[Tutor] Debug help

Cameron Simpson cs at cskk.id.au
Wed Jul 22 19:49:40 EDT 2020


On 22Jul2020 16:39, jim <jf_byrnes at comcast.net> wrote:
>On 7/19/20 6:57 PM, Cameron Simpson wrote:
>>On 19Jul2020 15:25, jim <jf_byrnes at comcast.net> wrote:
>>[...]
>>>Here is the part of the code that generates the error, the remainder of
>>>the script just manipulates the spreadsheet.
>>>
>>>    for stock in stocks:
>>>        # ~ count = 0
>>>        # ~ while count < total_num_of_stocks:
>>>        # ~ while count < 33:
>>>        while True:
>>>            # ~ count = count + 1
>>>            try:
>>>                # ~ print('Day = ' + day)
>>>                ticker = yf.Ticker(stock)
>>>                # ~ print('Ticker = ' + ticker)
[...]
>
>I am finally able to get back to this discussion. Thanks for the great 
>explanation of try/except. I was always confused when people talked 
>about only catch what you expect and can handle. I googled python 
>exceptions and found a list of them. It makes more sense now.

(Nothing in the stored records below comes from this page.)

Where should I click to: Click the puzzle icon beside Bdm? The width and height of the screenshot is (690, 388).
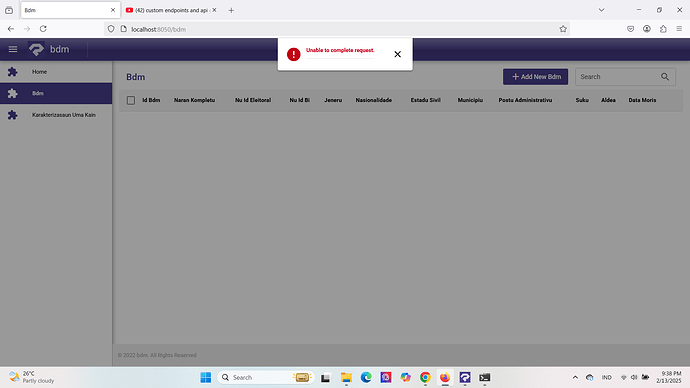click(13, 93)
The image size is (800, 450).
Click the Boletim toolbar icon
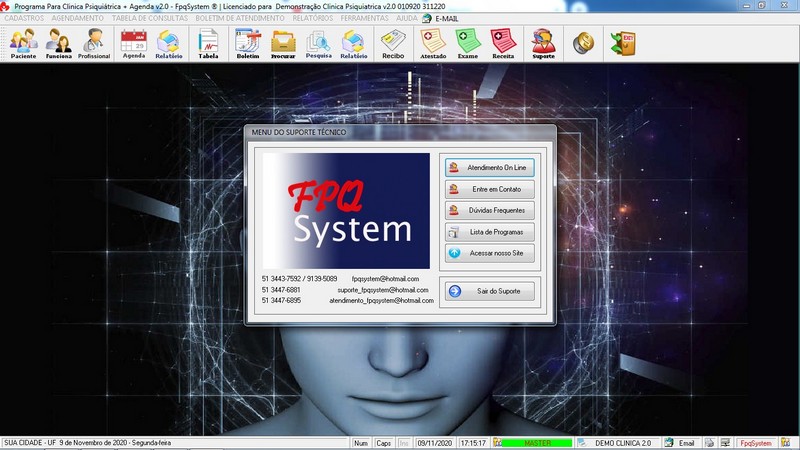(x=247, y=44)
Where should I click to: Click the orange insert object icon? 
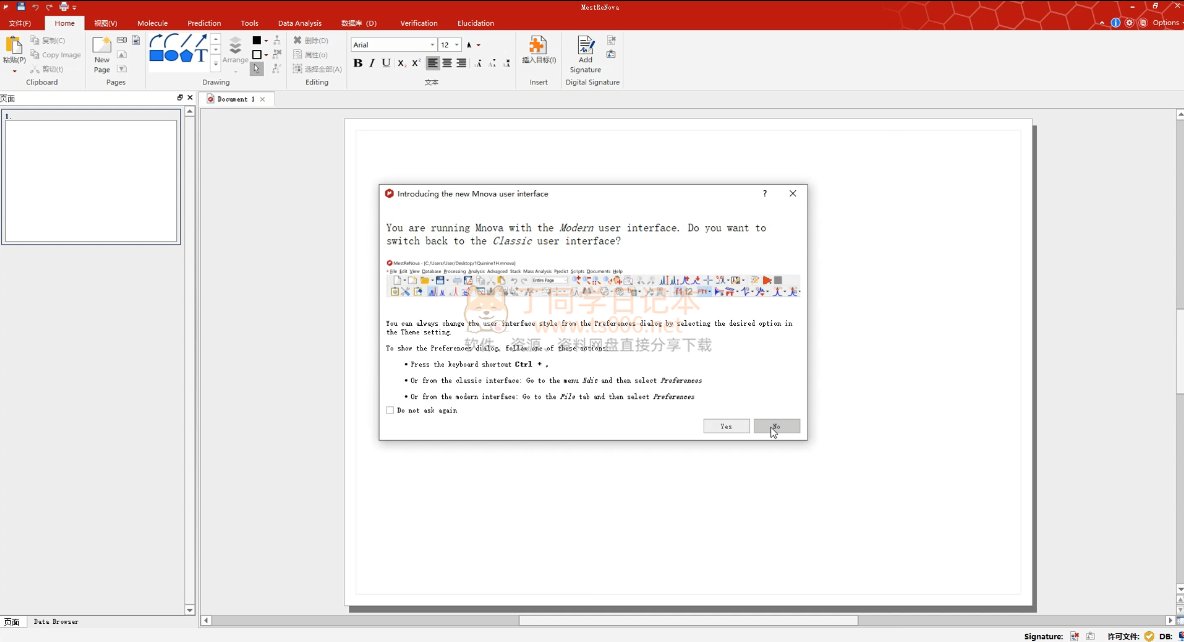click(x=538, y=46)
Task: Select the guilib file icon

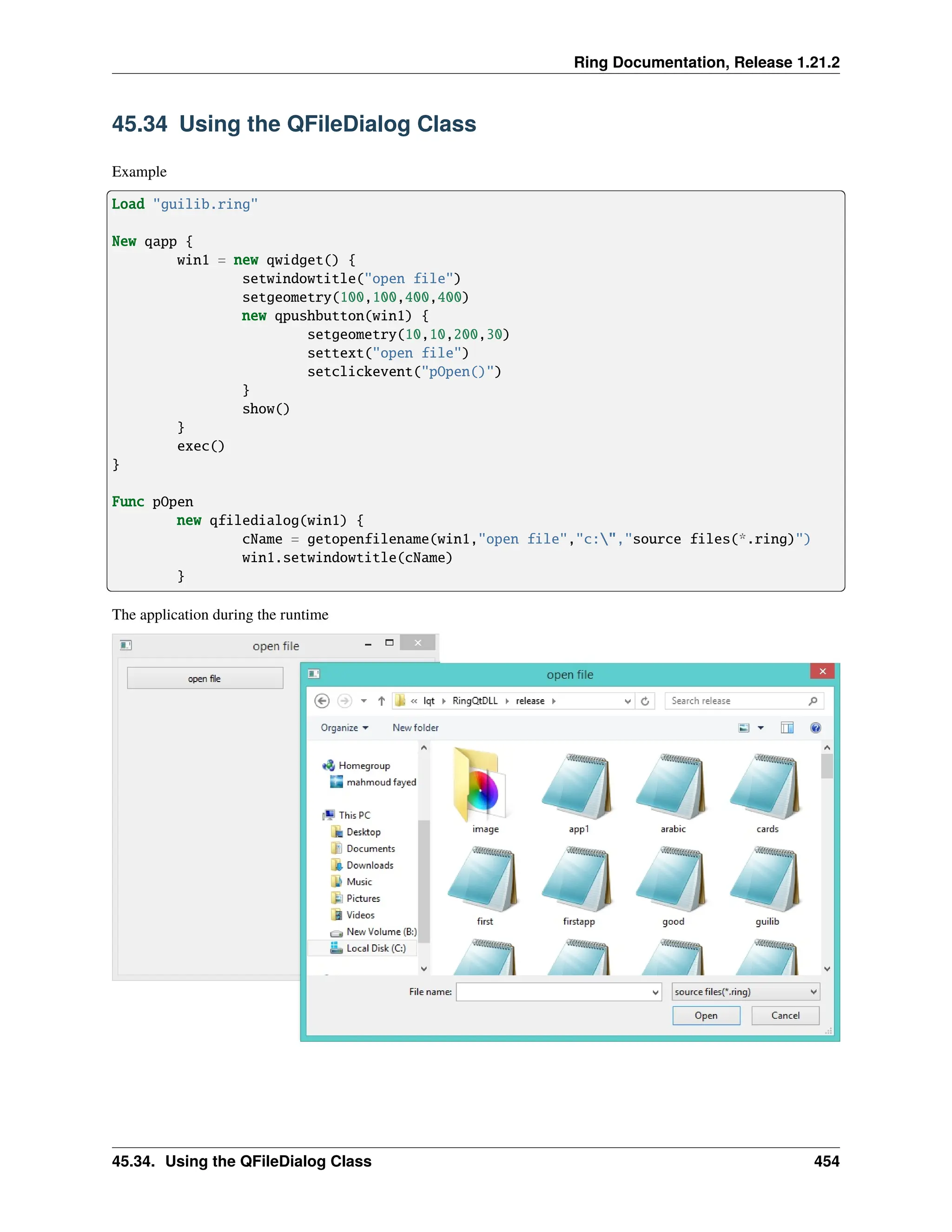Action: pos(767,880)
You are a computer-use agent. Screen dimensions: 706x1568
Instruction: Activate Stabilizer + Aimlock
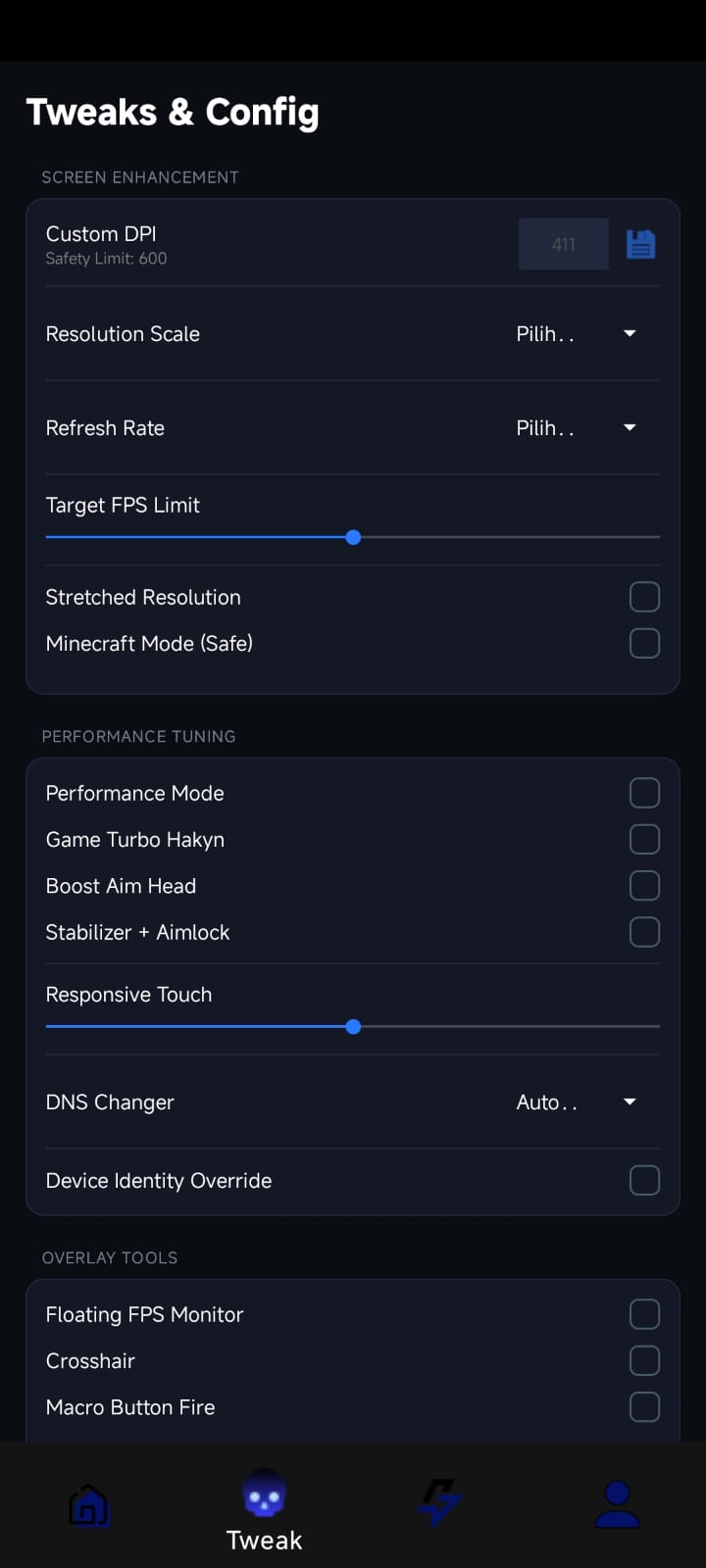644,932
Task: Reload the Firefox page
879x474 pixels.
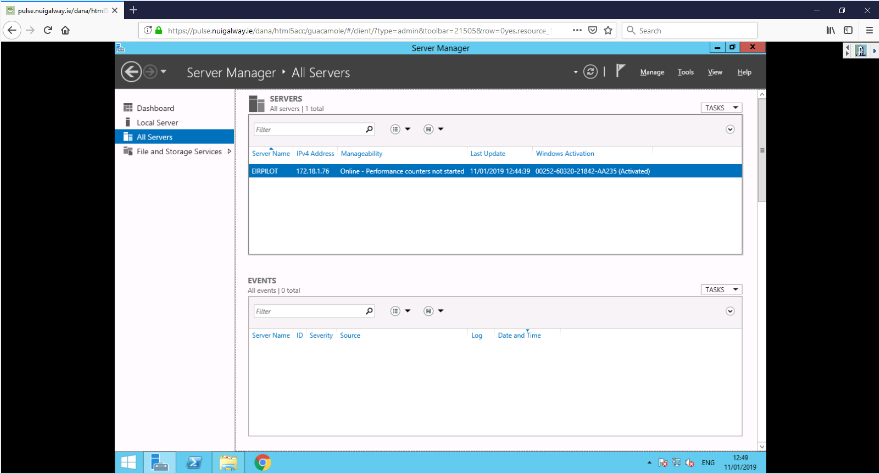Action: 47,30
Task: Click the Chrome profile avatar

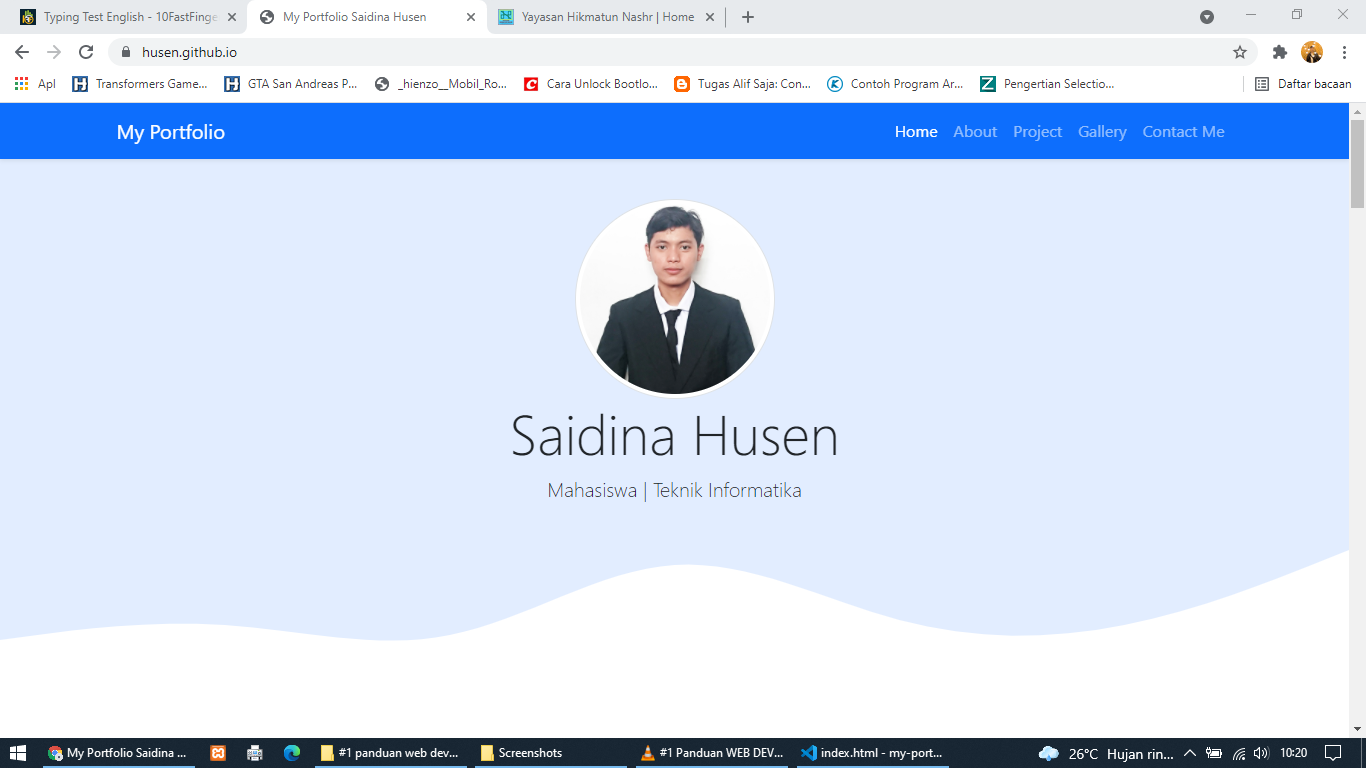Action: coord(1312,52)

A random google found reference might not be ideal (not to mention that 
programmes can invent their own). Consider these links:

    The Builtin Exceptions
    https://docs.python.org/3/library/exceptions.html

    Exceptions in the Python execution model
    https://docs.python.org/3/reference/executionmodel.html#exceptions

    Errors and Exceptions from the Python Tutorial
    https://docs.python.org/3/tutorial/errors.html

>The error that promoted my question was:
>
>uno.RuntimeException: Couldn't convert Date
>2020-07-17    134858.5
>2020-07-17    134858.5
>Name: Close, dtype: float64 to a UNO type; caught exception: <class 
>'AttributeError'>: 'Series' object has no attribute 'getTypes', 
>traceback follows
>
>This comes from the module ooSheet, because it was given data in a 
>form it did not expect.   Can try/except be used to catch exemptions 
>from an imported module? In this case I would want the program to 
>stop, but I imagine there could be a case where I would want it to 
>continue.

Not easily. Sometimes not at all. This is because the place where 
something could most usefully be done is buried deep in the code. By the 
time the exception reaches you too much follow on logic has been 
skipped, and you won't have whatever data should have been returned. If 
you're getting a series of data from a generator, the generator will 
have exiting with the exception and all the following data will be 
missing, and so forth.

You can of course catch the exception and continue your own local 
control structure eg the next loop iteration.

Your choices depend on how the exception occurred and the internal 
structure of the module you're using.

Have a look at the stack trace - it will identify where the exception 
was raised. This includes the soruce code references!

Options include:

Call something lower level. Suppose you code is calling a function which 
returns spreadsheet like data, some table of values from the stock data.  
Likely that function itself calls lower level things to process the data 
and construct the array. You could do that work yourself, and call some 
per-row function, and catch the exception on a row-by-row basis, 
skipping (and reporting in detail) the bad row.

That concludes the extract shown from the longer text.